Problem =
Can you reproduce the part of the serialization comment that opens with the words containing "The security problems" and closes with "that does this.[1])", word for word?
Passage shown section start
I mean, I really don't understand what you're advocating here. Everything should be public?

> ... are considered failures (or at least security risks) because they allow a third party to act on object implementation internals.

Well, not really, in Java you had to opt in, and you could implement the readObject and writeObject methods to override the default behavior; similarly in Python, you can override __reduce__ and friends as needed.

The security problems are more these protocols are essentially executing arbitrary code when reading data. You'd think, "I can specify a root object and then it's going to specify what its attributes can be, and so forth."

But Python is a dynamically typed language so give a class Foo, its attributes can be anything. (Though now with annotations, it is possible to lock down precisely the types you allow; I wrote a module that does this.[1])

Java could have fixed this if they didn't go with type erasure. `List<Foo>` becomes an `List` at runtime, so there's no way to determine what it ought to contain, short of kludges[2] that other libraries use.

> Security aside, a denormalized representation of data could be different than the implementation specific representation that's encapsulated inside an object.

Yup, as soon as your process has to interact with other processes, even writing to a file and reading it later, it's possible to disagree on how data is represented or what it means. I'll plug another project of mine: I try to make the client smart[3] (enough) to allow versioning[4], as well as avoiding a class hierarchy.

[1]: https://pypi.org/project/json-syntax/

[2]: https://static.javadoc.io/com.google.code.gson/gson/2.8.5/co...

[3]: https://tenet-lang.org/contrast.html

[4]: https://tenet-lang.org/versioning.html

> This is a violation of OOP.

and this is because of that that OOP has a bad name.
Passage shown section end
Provided material section start
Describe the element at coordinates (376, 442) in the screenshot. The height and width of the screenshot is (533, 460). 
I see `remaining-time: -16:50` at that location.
Provided material section end
Response =
The security problems are more these protocols are essentially executing arbitrary code when reading data. You'd think, "I can specify a root object and then it's going to specify what its attributes can be, and so forth."

But Python is a dynamically typed language so give a class Foo, its attributes can be anything. (Though now with annotations, it is possible to lock down precisely the types you allow; I wrote a module that does this.[1])